BEGIN Supplied text

Racially Diverse Cast to Play Anglo-Saxons in BBC Drama
The Telegraph, July 7, 2024
Anglo-Saxons will be played by a diverse cast in a new BBC historical drama about the Battle of Hastings.
The eight-part series King and Conqueror will tell the story of Harold and William’s epoch-defining struggle for the throne of England in 1066.
Some Anglo-Saxon characters, including a real 11th-century leader, will be played by a diverse set of actors.
Jason Forbes and Elander Moore have joined the cast of the drama which boasts James Norton and Nikolaj Coster-Waldau in starring roles.
Adding diversity to a high medieval period setting follows the BBC’s “colour-blind” casting of non-white stars as Tudor courtiers in another upcoming historical drama, Wolf Hall: The Mirror and the Light.
King and Conqueror is a CBS Studios co-production series acquired by the BBC.
When announced in 2023, CBS Studios executive Lindsey Martin said the scripts would offer “a bold and fresh take on a story that has endured for nearly 1,000 years”.
The BBC said at the time that the series would bring “Harold and William to life” with details of their personal lives, adding: “In the UK we learn about William the Conqueror, the Battle of Hastings and King Harold’s gruesome death in our school history lessons – but those headlines are all most of us can remember.”
The cast includes Norton as Harold Godwinson and Game of Thrones star Coster-Waldau as William, Duke of Normandy, alongside co-stars Juliet Stevenson and Clemence Poesy.
Without any official announcement, further details have emerged of greater diversity in the cast, with up-and-coming talents Forbes and Moore chosen for the roles of Anglo-Saxons.
Forbes will play the fictional character Thane Thomas, with the “thanes” being a layer of nobility in the ethnically homogeneous society of Anglo-Saxon England.
Moore, of Trinidadian descent, will play the real historical figure of Morcar, an Earl of Northumbria who fought against Viking and Norman invaders, before being subdued by William after the battle of Hastings.
Morcar, whose parents were Anglo-Saxon nobles, later rebelled against William’s rule. The colour-blind approach has drawn criticism, with historian and sometime BBC collaborator Dr Zareer Masani saying: “Some of us, including people of colour, grew up thinking actors ought to look like characters they played.”

END Supplied text

▶ Problem details
Keep writing the news piece about the King and Conqueror casting, picking up right after its last sentence.

BEGIN Entries supplied

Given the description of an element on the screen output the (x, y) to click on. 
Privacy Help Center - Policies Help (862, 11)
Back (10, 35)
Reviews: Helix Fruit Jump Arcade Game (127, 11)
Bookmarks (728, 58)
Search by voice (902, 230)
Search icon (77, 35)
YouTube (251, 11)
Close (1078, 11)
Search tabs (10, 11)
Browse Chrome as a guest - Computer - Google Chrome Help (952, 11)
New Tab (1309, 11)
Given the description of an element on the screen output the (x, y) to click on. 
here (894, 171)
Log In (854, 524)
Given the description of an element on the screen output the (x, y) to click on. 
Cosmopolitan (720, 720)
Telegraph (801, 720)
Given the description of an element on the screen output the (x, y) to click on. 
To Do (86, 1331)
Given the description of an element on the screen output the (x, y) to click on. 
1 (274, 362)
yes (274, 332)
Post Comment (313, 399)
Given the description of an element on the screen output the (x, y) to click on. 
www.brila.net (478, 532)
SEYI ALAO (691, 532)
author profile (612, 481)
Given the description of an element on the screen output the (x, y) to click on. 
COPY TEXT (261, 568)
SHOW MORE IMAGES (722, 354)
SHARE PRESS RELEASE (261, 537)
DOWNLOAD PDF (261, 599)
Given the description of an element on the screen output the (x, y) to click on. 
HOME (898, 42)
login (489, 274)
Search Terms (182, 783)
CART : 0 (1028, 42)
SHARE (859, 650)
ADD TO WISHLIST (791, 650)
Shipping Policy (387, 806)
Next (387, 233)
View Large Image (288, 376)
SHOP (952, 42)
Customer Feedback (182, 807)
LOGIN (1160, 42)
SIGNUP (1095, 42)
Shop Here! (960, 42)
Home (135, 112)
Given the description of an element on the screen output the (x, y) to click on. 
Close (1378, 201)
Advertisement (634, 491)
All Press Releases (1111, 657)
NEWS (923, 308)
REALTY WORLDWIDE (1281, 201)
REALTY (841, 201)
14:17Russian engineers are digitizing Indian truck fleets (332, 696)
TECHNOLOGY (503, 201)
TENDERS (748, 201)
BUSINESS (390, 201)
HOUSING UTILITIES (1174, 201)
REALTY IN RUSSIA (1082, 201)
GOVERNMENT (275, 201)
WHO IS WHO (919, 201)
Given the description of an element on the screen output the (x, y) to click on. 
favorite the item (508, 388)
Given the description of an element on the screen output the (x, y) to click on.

END Entries supplied

▶ Output of the exercise
He warned that going against this approach could be “hugely confusing and downright misleading” adding that it was “absolutely crazy that they’ve applied this colour-blindness to a period when Britain was at its least multicultural, before even the Norman Conquest”.
Cambridge historian Prof David Abulafia, referencing the recent decision of the Anglo-Saxon England journal to scrap its name, said: “ Since the whole series will undoubtedly bear little relation to historical fact, I think we shall have to put up with the bizarre notion that there were black earls in Anglo-Saxon England.
“All the more so, since we are no longer supposed to talk about ‘Anglo-Saxons’. If they didn’t exist, we can do what we like.”
Several period series have chosen to disregard realistic depictions of historical demographics to facilitate a diverse cast.
Bridgerton, based on a series of romantic novels, has cast non-white stars for the roles of multiple Regency-era nobles, and Queen Charlotte.
It emerged in April 2024 that the follow-up series to the acclaimed Wolf Hall would employ a diverse cast to portray courtiers in 16th-century England, including the portrayal of white historical figures.
Lady Margery Seymour, the mother of Jane Seymour, would be played by Sarah Priddy, a British actress of Bahamian descent. Seymour’s sister-in-law Anne would be played by Cecilia Appiah, a British mixed-race actress, and Thomas Wyatt, the Tudor courtier and poet who introduced the sonnet to England, by Amir El-Masry, an Egyptian-British actor.
The BBC and CBS Studios have been contacted for comment.